More small breweries opened. After 10 years, craft beer was a full-blown consumer trend, attracting investors and larger companies with cash to buy modern equipment and advertise.
“If you’re going to package your beer,” said Ed, “you’ve got to be a certain size. You’ve got to grow. ”
Stoudt’s kept up, supplementing the output of its small brewery with 12-ounce bottles made at the Lion Brewery in Wilkes-Barre, then at the Frederick Brewery in Maryland. But everyone knew those pasteurized bottles weren’t quite as fresh or flavorful as the bombers from Adamstown.
“We tried,” said Ed, “but when you contract out your beer, you lose something. It’s just not the same. We never could get it to taste the way we wanted.
“As time went on, it became clear it was a mistake. People demanded better beer. ”
Meanwhile, as Philadelphia’s bar scene exploded, local competitors – especially Victory in Downingtown – were growing in leaps. Victory, Troegs, Flying Fish, Yards – those were the tap handles you saw around town, not Stoudt’s.

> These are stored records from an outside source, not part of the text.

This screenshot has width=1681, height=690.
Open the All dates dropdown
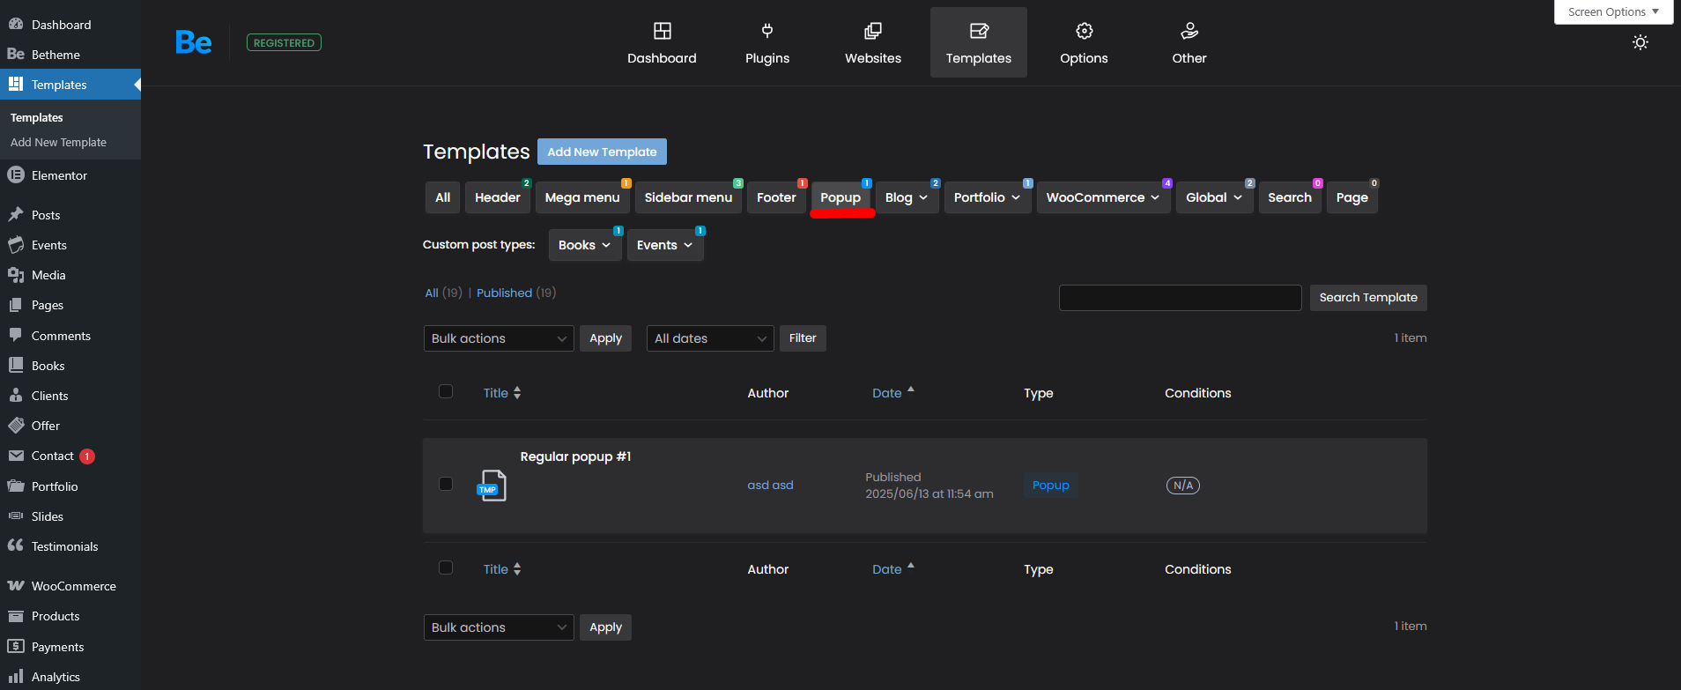(x=709, y=338)
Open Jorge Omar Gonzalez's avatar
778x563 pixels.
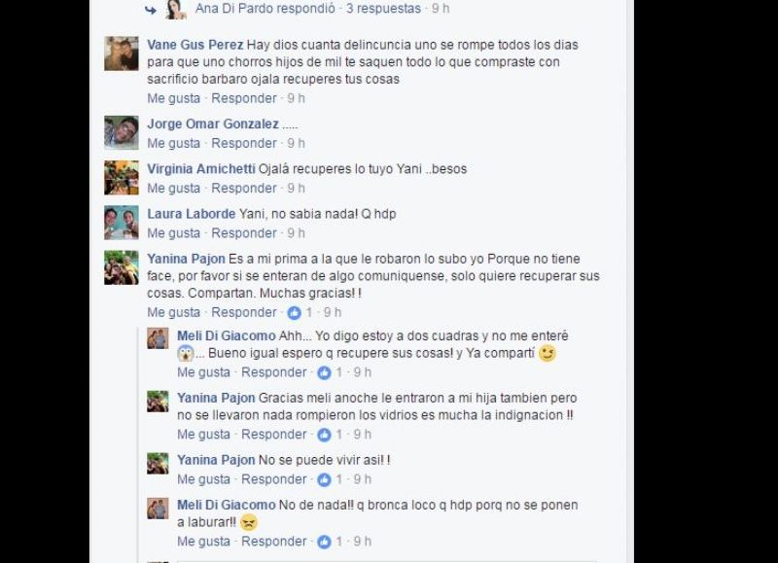tap(122, 132)
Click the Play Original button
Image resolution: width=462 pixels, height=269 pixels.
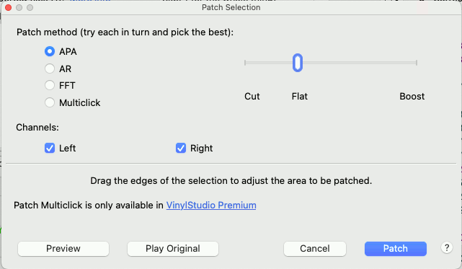(x=173, y=248)
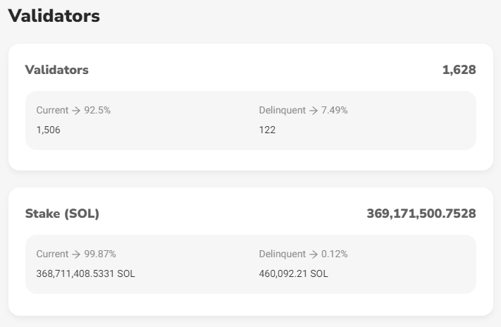Click the 7.49% delinquent validators percentage

pos(335,110)
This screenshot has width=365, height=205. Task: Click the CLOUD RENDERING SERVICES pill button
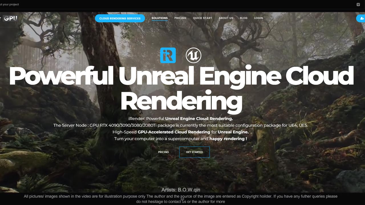click(120, 18)
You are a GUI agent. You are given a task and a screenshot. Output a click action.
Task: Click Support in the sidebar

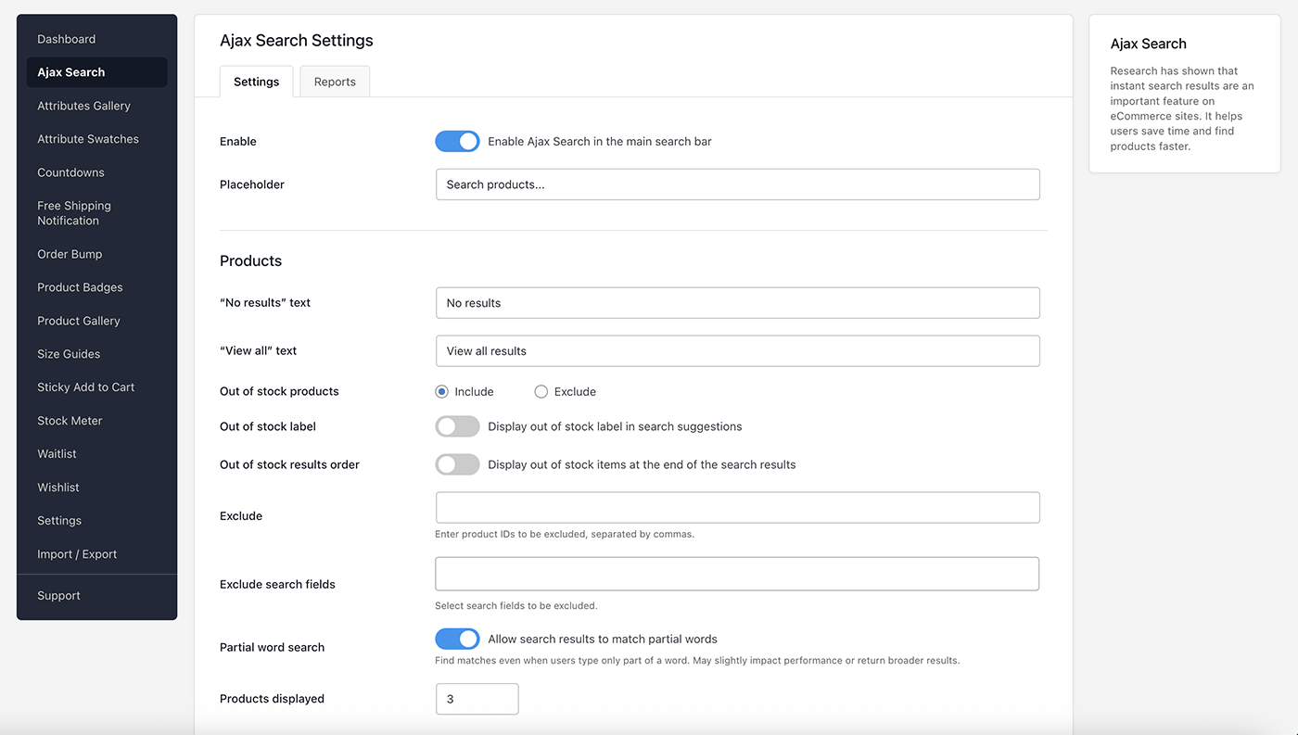point(58,595)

By 2003, the choice was obvious: either scale back to the cottage-sized operation of the 1980s or spend millions to grow.
“I wasn’t sure I wanted to spend all that money,” said Ed, a grandfather who will turn 67 later this month. “Here I was, in my mid-60s, thinking, ‘Do I really want to spend two-and-a half million dollars? ‘
“Eventually we decided, ‘Hell, yes. I’m not that old. ‘ ”

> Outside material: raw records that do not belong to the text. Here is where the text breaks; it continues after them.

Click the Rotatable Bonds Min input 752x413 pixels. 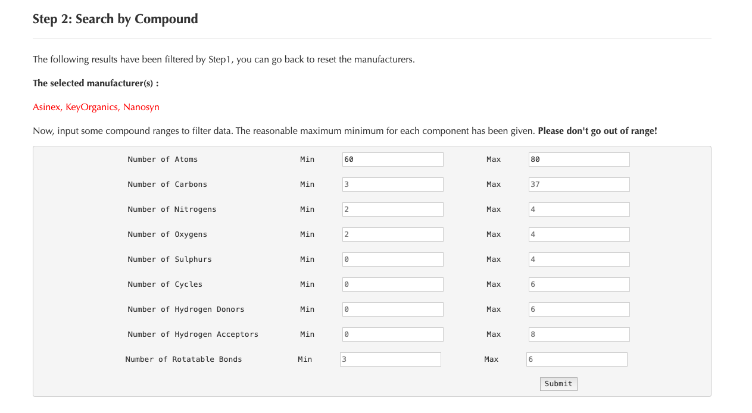pyautogui.click(x=390, y=359)
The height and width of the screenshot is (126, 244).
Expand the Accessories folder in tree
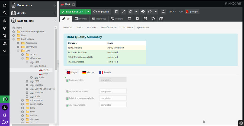pyautogui.click(x=18, y=43)
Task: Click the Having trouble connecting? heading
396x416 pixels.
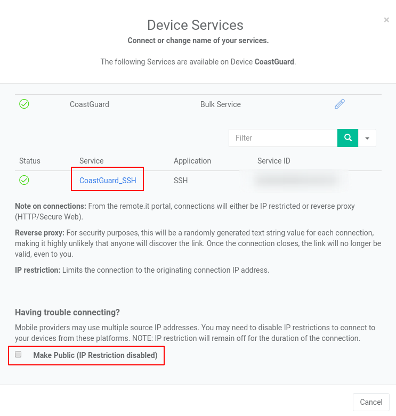Action: [x=67, y=312]
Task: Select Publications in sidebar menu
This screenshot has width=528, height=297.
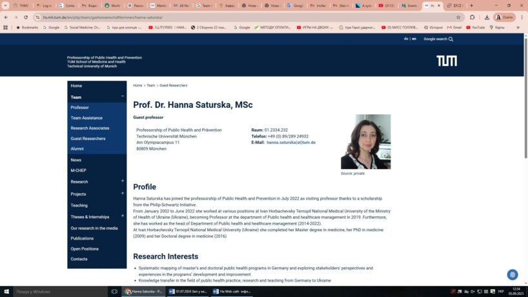Action: pyautogui.click(x=82, y=238)
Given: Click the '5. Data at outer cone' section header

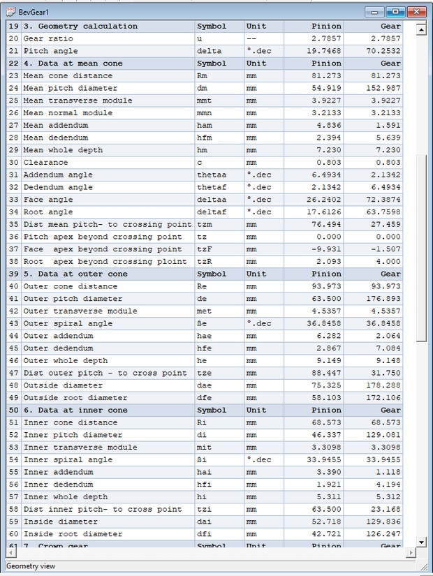Looking at the screenshot, I should pos(75,274).
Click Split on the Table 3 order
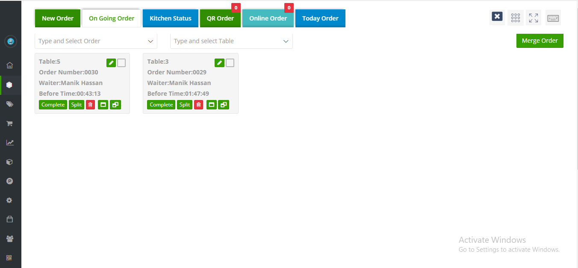 tap(185, 105)
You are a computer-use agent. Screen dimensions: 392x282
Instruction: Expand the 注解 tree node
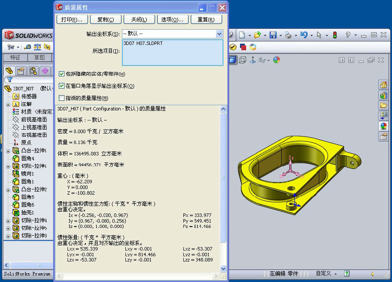pos(8,104)
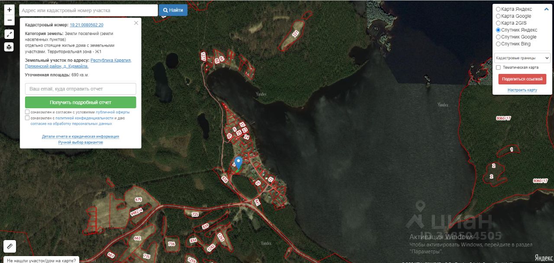Tick the публичной оферты agreement checkbox
Image resolution: width=554 pixels, height=263 pixels.
[27, 112]
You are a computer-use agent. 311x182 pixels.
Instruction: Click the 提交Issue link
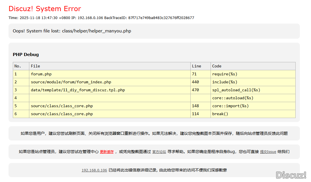(268, 152)
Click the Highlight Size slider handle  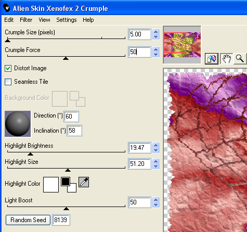click(x=68, y=170)
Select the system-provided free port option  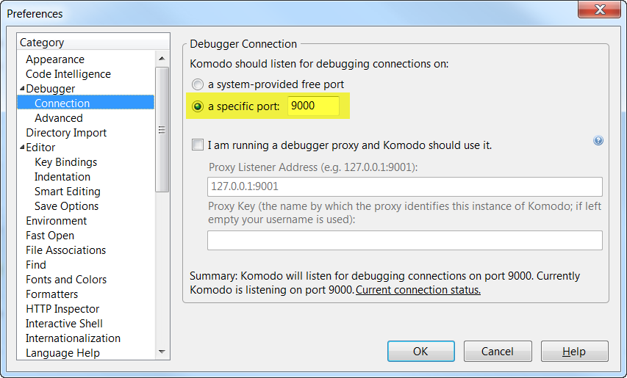(197, 84)
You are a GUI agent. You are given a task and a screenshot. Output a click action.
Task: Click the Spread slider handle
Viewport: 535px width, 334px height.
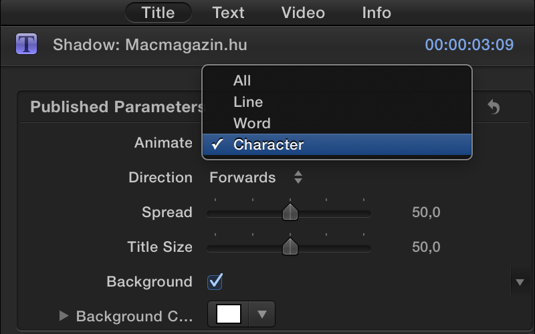(x=290, y=212)
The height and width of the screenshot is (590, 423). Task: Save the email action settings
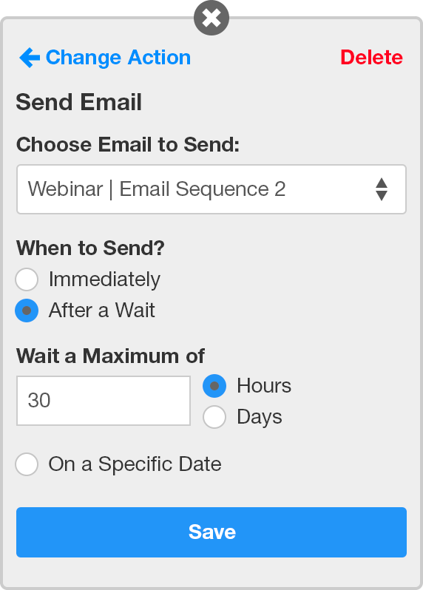pyautogui.click(x=212, y=532)
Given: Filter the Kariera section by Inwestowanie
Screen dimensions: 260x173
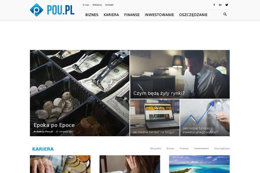Looking at the screenshot, I should [x=202, y=148].
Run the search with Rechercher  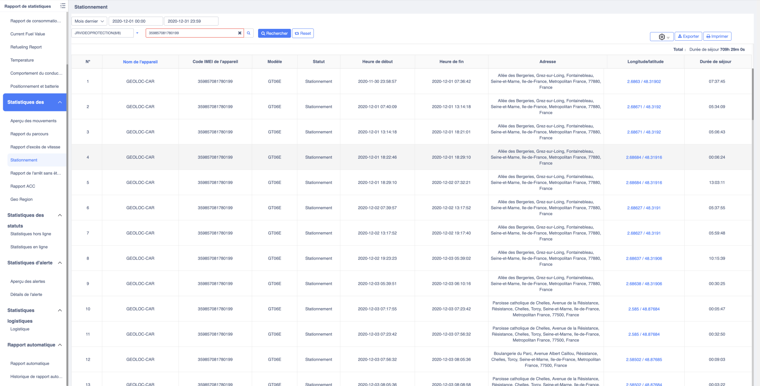pos(274,34)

It turned out, after the addition of new brewing vessels and a state-of-the-art bottling line, the investment was more like $3.5 million. Longtime brewer Marc Worona left and was replaced by the Stoudts’ son-in-law, John Matson.

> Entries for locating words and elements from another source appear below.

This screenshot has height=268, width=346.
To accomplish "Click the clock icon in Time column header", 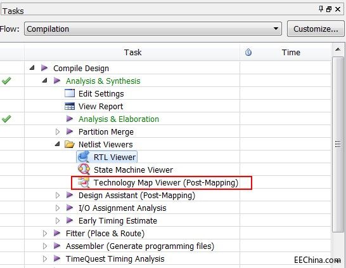I will coord(248,52).
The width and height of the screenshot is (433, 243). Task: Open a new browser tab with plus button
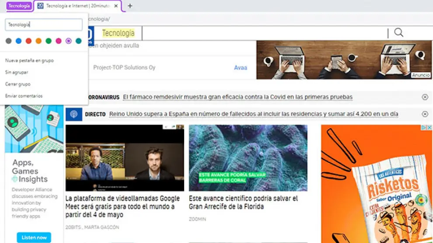(x=130, y=6)
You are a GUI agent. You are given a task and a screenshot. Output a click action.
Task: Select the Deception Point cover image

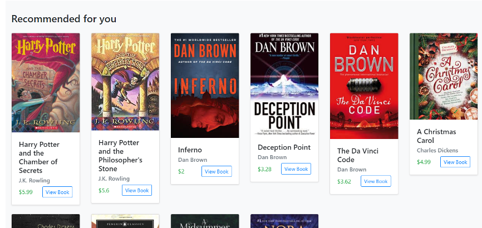pos(284,84)
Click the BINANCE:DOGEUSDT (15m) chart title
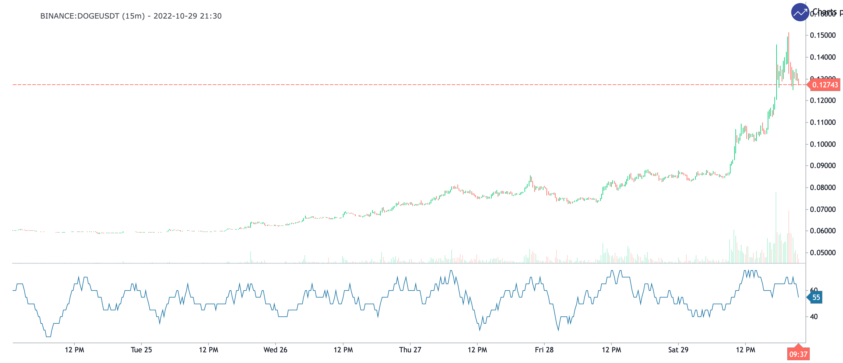 [x=131, y=16]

The new equipment and new blood kick-started the brewery. Matson and his assistants now brew four or five times a week, instead of just once or twice. In the last two years alone, production has nearly tripled, to more than 10,000 barrels (about 137,000 cases) – an output that is expected to reach 15,000 barrels in the next two years.
The beer is fresher-tasting and more consistent. Stoudt’s Gold Lager and Pils are both crisp delights. Fat Dog Stout is a massive (9 percent alcohol) imperial oatmeal stout that is so smooth and satisfying, it makes you wonder why anyone bothers with Guinness. Stoudt’s Double IPA is even stronger, but no less drinkable.
Equally encouraging, the brewery is producing new styles, including Smooth Hoperator, which Ed describes as an “American-style double bock. ” It’s a hybrid in which the sweetness of a typical double bock, like Paulaner Salvator, is tempered by a large amount of Amarillo and Summit hops.
And we can expect even more edginess, from barrel-aged brews to funky ales made with wild yeast.
Best of all, perhaps, they’re selling those big bottles again.
“I like where we are right now,” Ed said a few weeks after the brewery celebrated its 20th anniversary with a festive dinner. “We’ve evolved. We’re still small, but we’re big enough to show a small profit. Some of the years were kind of bad, a little negativity, like, ‘Why did I do this? ‘
“But I don’t feel that way these days. I’m passionate. There’s not a day that goes by that I don’t have a beer. It’s a wonderful business. ”
Stoudt’s other great contribution to the local beer scene is its Great Eastern Invitational Microbrewery Festival. Since 1991, it’s run two or three of them every summer, attracting the finest area breweries and thousands of beer-drinkers to its outdoor beer garden.
Besides the suds, the festival is known for its “Best of the Wurst” sausage buffet and good dancing music from the Daisy Jug Band.
The next fest is tomorrow, with four-hour sessions at noon and 7 p.m. Tix are $27. Info: 717-484-4386.